● AUFGABE
Nenne alle Berufsgruppen, mit denen sich die Ich-Figur im Text über die Donau und Wien bei ihren Besuchen in Wien trifft.

======== VORLIEGENDER TEXT ========

Mitten im geistigen Absagen begriffen (nämlich beim Joggen den Lendkanal entlang von meiner Wohnung zur Ostbucht des Wörthersees) ist mir dann aber doch ein Gedanke gekommen, den ich gerne festhalten möchte, weil er eine Gemeinsamkeit, ja mehr noch: eine ganz unvermutete geheime Komplizenschaft zwischen der Donau und mir herstellt. Während die Donau nämlich sehr schön durch Linz und auch noch recht ordentlich durch Krems fließt, fließt die Donau praktisch gar nicht durch Wien, der Bundeshauptfluss nicht durch die Bundeshauptstadt, jedenfalls nicht so richtig. Durch Floridsdorf und Kaisermühlen fließt die Donau und freut sich auf Albern und Schwechat. Sie bleibt gewissermaßen naserümpfend immer am Rand, immer in der Peripherie, und stets hat man den Eindruck, am liebsten würde die Donau an Wien vorbei- oder um Wien herumkommen. Das ist die richtige Einstellung! Das macht mir Mut, der ich zwar berufs- und berufungsbedingt wohl ein Dutzend Mal pro Jahr nach Wien komme, zu Lesungen oder um mich mit Redakteuren, Dramaturgen, Verlegern, Lektoren zu treffen – aber nicht in Wien lebe und auch nicht in Wien leben will: Sei das eigenwillig oder schon starrköpfig, karrieretechnisch ungeschickt oder bloß exzentrisch und egozentrisch. Was der Donau recht ist, ist mir billig. Bei Budapest geht’s dann interessanterweise wieder.

======== BEREITGESTELLTE EINTRÄGE ========

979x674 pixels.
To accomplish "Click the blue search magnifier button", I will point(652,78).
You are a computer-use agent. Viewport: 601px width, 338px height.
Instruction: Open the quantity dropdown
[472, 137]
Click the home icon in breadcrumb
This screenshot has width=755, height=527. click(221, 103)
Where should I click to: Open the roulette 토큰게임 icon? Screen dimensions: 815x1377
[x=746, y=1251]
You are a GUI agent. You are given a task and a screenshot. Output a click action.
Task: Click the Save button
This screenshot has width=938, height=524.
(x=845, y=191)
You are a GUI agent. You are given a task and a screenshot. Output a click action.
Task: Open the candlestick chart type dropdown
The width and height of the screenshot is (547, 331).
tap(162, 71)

========

● ERGEBNIS
Redakteure, Dramaturgen, Verleger, Lektoren